Build a look-up table. For 32-bit integers, there are only 32 entries so it is O(1).
Most architectures also have an instruction to find the position of the most significant bit of a number a, which is the value b. (gcc provides the __builtin_clz function for this.)
For a BigInt, it can be computed in O(log a) by repeatedly dividing by 2.
int b = -1;
while (a != 0) {
a >>= 1;
++ b;
}
For this sort of thing I usually refer to this page with bit hacks:
Bit Twiddling Hacks
For example:
Find the log base 2 of an integer with a lookup table:
static const char LogTable256[256] =
{
#define LT(n) n, n, n, n, n, n, n, n, n, n, n, n, n, n, n, n
-1, 0, 1, 1, 2, 2, 2, 2, 3, 3, 3, 3, 3, 3, 3, 3,
LT(4), LT(5), LT(5), LT(6), LT(6), LT(6), LT(6),
LT(7), LT(7), LT(7), LT(7), LT(7), LT(7), LT(7), LT(7)
};
unsigned int v; // 32-bit word to find the log of
unsigned r; // r will be lg(v)
register unsigned int t, tt; // temporaries
if (tt = v >> 16)
{
r = (t = tt >> 8) ? 24 + LogTable256[t] : 16 + LogTable256[tt];
}
else
{
r = (t = v >> 8) ? 8 + LogTable256[t] : LogTable256[v];
}
There are also a couple of O(log(n)) algorithms given on that page.
Some architectures have a "count leading zeros" instruction. For example, on ARM:
MOV R0,#0x80 # load R0 with (binary) 10000000
CLZ R1,R0 # R1 = number of leading zeros in R0, i.e. 7
This is O(1).
Or you can write:
while ((a >>= 1) > 0) b++;
This is O(1). One could imagine this to be expanded to:
b = (((a >> 1) > 0) ? 1 : 0) + (((a >> 2) > 0) ? 1 : 0) + ... + (((a >> 31) > 0) ? 1 : 0);
With a complier optimization, that once (a >> x) > 0) returns false, rest won't be calculated. Also comparing with 0 is faster then any other comparison. Also:
, where k is maximum of 32 and g is 1.
Reference: Big O notation
But in case you where using BigInteger, then my code example would look like:
int b = 0;
String numberS = "306180206916083902309240650087602475282639486413"
+ "866622577088471913520022894784390350900738050555138105"
+ "234536857820245071373614031482942161565170086143298589"
+ "738273508330367307539078392896587187265470464";
BigInteger a = new BigInteger(numberS);
while ((a = a.shiftRight(1)).compareTo(BigInteger.ZERO) > 0) b++;
System.out.println("b is: " + b);
If a is a double rather than an int then it will be represented as mantissa and exponent. The exponent is the part you are looking for, as this is the logarithm of the number.

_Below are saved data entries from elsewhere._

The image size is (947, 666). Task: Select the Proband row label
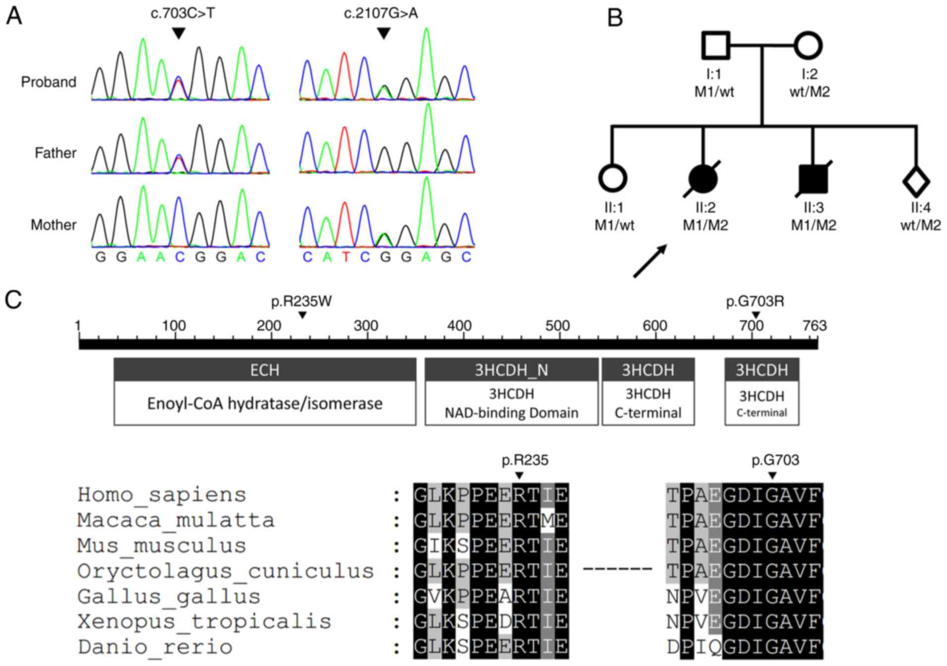(x=49, y=82)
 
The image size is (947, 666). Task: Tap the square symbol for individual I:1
(x=715, y=46)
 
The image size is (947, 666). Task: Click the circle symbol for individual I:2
(x=808, y=46)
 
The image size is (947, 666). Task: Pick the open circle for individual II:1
(x=612, y=178)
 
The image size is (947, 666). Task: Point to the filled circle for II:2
(x=703, y=178)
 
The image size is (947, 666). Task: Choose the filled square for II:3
(x=813, y=178)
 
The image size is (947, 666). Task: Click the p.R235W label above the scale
(x=301, y=301)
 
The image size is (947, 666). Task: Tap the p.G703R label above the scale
(x=755, y=301)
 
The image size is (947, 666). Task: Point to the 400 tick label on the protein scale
(x=459, y=325)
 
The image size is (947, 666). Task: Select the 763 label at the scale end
(x=814, y=325)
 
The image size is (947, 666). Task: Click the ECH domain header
(x=265, y=370)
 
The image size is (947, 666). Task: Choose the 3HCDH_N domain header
(x=511, y=370)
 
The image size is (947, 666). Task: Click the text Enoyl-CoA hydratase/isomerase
(x=265, y=403)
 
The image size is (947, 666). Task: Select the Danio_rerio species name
(x=155, y=647)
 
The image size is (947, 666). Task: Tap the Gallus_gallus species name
(x=169, y=596)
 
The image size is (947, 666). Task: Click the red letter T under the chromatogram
(x=346, y=257)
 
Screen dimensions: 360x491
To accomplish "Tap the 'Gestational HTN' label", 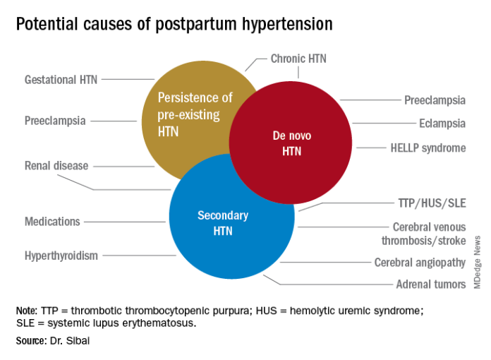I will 60,80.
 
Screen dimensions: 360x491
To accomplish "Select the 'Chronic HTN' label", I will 298,59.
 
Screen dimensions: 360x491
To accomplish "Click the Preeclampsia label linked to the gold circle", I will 55,121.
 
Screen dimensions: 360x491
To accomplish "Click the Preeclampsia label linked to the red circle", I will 435,100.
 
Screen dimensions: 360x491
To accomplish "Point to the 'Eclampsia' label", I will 442,124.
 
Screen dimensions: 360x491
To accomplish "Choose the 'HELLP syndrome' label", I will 428,148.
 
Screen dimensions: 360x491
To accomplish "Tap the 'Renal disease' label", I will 56,166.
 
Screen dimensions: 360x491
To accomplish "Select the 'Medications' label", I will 52,222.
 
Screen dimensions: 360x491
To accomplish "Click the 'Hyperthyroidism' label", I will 61,255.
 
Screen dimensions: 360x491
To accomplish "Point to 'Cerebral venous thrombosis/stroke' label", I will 429,234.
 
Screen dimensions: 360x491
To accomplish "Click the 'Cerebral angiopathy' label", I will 420,263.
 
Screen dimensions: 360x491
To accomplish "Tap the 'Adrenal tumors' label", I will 431,284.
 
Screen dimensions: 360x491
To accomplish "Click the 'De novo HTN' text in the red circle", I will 291,143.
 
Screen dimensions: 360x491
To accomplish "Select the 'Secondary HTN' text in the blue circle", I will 222,223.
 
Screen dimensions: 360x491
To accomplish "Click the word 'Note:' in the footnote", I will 27,311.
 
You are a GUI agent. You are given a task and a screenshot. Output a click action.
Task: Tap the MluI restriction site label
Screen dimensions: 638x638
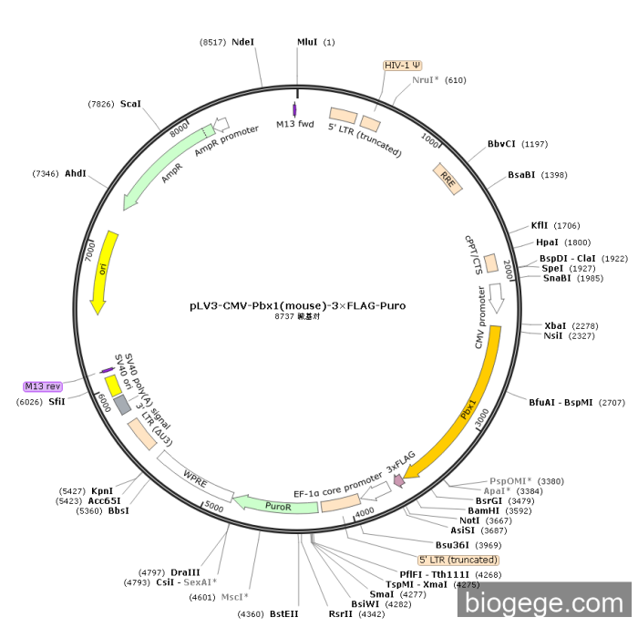point(308,42)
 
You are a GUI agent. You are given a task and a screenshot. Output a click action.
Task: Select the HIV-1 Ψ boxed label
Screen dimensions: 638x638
point(402,66)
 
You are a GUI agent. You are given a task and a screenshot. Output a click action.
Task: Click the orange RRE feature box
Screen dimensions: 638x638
point(447,177)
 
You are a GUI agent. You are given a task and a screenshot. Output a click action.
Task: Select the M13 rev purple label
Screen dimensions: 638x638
point(42,386)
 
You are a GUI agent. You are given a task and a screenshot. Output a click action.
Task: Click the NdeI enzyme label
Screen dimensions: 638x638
point(243,42)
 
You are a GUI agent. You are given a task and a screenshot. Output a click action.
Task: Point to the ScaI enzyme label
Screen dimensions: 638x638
point(130,104)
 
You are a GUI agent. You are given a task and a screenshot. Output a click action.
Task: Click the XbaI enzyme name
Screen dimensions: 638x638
point(555,325)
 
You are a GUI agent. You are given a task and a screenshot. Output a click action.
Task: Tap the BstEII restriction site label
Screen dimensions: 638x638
point(284,614)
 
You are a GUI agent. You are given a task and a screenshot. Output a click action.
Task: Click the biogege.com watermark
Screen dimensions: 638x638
point(544,603)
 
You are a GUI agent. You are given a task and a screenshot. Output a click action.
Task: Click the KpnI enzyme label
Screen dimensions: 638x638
point(101,490)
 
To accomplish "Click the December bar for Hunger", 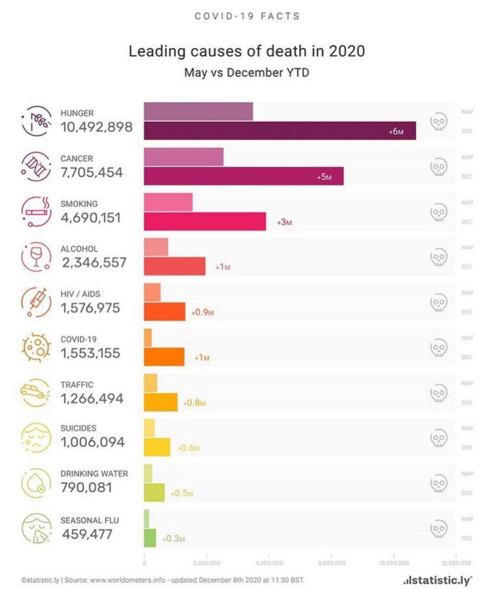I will point(280,131).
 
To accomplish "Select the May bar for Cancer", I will point(183,157).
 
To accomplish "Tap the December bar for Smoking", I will point(205,221).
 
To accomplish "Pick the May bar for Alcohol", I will point(156,247).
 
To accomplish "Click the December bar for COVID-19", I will point(164,357).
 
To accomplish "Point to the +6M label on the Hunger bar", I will point(396,132).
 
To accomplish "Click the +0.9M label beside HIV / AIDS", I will point(203,312).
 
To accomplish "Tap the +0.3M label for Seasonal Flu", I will point(174,538).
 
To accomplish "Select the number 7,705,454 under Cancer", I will point(92,173).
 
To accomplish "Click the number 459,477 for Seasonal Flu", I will point(87,534).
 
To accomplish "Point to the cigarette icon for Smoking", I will point(36,212).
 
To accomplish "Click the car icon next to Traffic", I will point(33,392).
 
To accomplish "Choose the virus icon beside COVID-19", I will point(36,347).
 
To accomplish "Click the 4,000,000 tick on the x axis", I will point(269,563).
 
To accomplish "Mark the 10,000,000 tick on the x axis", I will point(394,563).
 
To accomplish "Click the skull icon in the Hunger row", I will point(438,122).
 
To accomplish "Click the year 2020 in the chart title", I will point(347,51).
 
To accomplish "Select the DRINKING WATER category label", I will point(94,474).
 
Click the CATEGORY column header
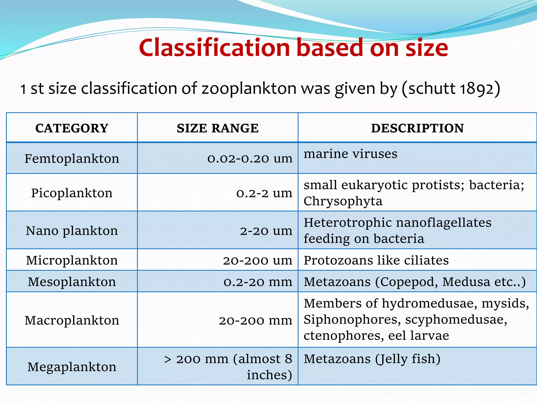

If you can hack the binary representation then you can get the exponent out. Look up the IEEE standard to see where and how the exponent is stored.
For an integral value, if some method of getting the most significant bit position is not available then you can binary-search the bits for the upper-most 1 which is therefore O(log numbits). Doing this may well actually perform faster than converting to a double first.
In Java you can use Integer.numberOfLeadingZeros to compute the binary logarithm. It returns the number of leading zeros in the binary representation, so
floor(log2(x)) = 31 - numberOfLeadingZeros(x)
ceil(log2(x)) = 32 - numberOfLeadingZeros(x - 1)
It can't be done without testing the high bit, but most modern FPUs support log2 so all is not lost.